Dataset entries

-- -- --

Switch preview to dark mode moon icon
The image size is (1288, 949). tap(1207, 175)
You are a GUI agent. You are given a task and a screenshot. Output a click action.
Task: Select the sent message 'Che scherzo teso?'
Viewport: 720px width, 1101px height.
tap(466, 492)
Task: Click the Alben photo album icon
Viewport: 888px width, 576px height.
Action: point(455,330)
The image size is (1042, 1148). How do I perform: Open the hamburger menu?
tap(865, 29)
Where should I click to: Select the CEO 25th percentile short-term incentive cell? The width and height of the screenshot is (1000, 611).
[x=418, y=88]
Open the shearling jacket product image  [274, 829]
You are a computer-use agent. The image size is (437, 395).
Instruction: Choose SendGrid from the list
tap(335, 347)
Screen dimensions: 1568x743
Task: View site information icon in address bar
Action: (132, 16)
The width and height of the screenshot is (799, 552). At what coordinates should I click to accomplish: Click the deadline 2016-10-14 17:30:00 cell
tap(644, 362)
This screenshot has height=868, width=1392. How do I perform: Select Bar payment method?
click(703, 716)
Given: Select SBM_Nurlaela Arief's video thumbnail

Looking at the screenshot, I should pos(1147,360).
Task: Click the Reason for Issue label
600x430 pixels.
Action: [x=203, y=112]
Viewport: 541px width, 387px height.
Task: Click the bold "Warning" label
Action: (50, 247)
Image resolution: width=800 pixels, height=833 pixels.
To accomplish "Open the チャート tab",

-- -- --

#### TASK INSTRUCTIONS
All of the data above is to be given again, word for word.

#### ANSWER TO THIS EXERCISE
Switch preview to dark mode moon icon
The image size is (1288, 949). tap(1207, 175)
You are a GUI agent. You are given a task and a screenshot. Output a click action.
Task: Select the sent message 'Che scherzo teso?'
Viewport: 720px width, 1101px height.
tap(466, 492)
Task: Click the Alben photo album icon
Viewport: 888px width, 576px height.
Action: point(455,330)
The image size is (1042, 1148). How do I perform: Open the hamburger menu?
tap(865, 29)
Where should I click to: Select the CEO 25th percentile short-term incentive cell? The width and height of the screenshot is (1000, 611).
[x=418, y=88]
Open the shearling jacket product image  [274, 829]
You are a computer-use agent. The image size is (437, 395).
Instruction: Choose SendGrid from the list
tap(335, 347)
Screen dimensions: 1568x743
Task: View site information icon in address bar
Action: (132, 16)
The width and height of the screenshot is (799, 552). At what coordinates should I click to accomplish: Click the deadline 2016-10-14 17:30:00 cell
tap(644, 362)
This screenshot has height=868, width=1392. How do I perform: Select Bar payment method?
click(703, 716)
Given: Select SBM_Nurlaela Arief's video thumbnail

Looking at the screenshot, I should pos(1147,360).
Task: Click the Reason for Issue label
600x430 pixels.
Action: [x=203, y=112]
Viewport: 541px width, 387px height.
Task: Click the bold "Warning" label
Action: (50, 247)
Image resolution: width=800 pixels, height=833 pixels.
To accomplish "Open the チャート tab",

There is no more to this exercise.